» **Exercise brief**:
Reproduce, line for line, everything in the records from the line containing "Describe the element at coordinates (782, 1283)" down to the end of the records, both ends included.

[Stored items]
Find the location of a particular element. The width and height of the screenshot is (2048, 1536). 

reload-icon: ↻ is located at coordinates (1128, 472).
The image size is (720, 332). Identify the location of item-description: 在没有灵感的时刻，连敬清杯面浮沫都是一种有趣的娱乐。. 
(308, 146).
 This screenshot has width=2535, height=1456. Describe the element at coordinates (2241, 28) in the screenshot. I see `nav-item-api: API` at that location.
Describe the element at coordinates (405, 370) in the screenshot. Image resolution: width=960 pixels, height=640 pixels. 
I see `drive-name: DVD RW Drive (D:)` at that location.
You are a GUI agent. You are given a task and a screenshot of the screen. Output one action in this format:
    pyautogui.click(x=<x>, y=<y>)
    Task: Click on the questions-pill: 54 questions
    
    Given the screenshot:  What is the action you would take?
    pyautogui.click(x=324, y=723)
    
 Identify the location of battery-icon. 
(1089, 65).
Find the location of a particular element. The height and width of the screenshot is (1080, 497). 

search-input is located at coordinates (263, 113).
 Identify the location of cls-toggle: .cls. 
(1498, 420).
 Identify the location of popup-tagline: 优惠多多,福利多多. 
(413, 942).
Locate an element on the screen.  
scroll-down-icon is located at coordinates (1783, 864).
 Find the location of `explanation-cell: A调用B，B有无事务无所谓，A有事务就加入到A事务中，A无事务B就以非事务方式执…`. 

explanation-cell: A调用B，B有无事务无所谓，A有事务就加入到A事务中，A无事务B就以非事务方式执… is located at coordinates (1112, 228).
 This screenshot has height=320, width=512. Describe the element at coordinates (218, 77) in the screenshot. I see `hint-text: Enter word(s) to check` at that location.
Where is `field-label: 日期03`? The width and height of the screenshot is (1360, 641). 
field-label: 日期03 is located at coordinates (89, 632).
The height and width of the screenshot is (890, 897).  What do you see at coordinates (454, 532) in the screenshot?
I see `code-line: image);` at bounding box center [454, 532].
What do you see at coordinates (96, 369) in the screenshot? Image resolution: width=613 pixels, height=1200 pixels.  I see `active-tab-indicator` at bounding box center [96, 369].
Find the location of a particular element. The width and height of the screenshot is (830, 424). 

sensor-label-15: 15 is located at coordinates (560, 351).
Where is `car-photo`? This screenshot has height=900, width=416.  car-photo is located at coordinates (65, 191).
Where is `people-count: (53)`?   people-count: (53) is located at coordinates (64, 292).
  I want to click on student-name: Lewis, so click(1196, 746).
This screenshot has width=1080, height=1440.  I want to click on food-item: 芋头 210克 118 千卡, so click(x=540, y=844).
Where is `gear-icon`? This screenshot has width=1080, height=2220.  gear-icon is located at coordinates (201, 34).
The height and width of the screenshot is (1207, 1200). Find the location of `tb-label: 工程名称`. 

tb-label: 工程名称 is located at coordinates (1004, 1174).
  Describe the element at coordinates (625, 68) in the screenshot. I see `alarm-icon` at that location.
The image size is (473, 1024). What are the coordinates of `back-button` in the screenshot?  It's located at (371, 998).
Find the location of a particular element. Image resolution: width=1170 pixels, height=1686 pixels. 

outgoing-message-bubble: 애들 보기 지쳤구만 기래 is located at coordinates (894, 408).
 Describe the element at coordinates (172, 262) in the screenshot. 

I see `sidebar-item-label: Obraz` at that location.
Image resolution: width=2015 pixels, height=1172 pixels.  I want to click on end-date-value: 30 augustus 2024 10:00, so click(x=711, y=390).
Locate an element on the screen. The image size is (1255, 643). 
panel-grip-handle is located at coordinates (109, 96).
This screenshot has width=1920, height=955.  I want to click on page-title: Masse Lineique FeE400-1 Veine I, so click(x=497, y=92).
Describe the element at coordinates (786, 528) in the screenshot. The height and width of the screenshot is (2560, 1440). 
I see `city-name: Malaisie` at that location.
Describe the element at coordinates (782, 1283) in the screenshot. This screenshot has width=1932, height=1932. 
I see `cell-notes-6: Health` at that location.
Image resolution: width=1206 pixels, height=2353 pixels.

» **Answer to the exercise**:
Describe the element at coordinates (782, 1283) in the screenshot. This screenshot has width=1932, height=1932. 
I see `cell-notes-6: Health` at that location.
Image resolution: width=1206 pixels, height=2353 pixels.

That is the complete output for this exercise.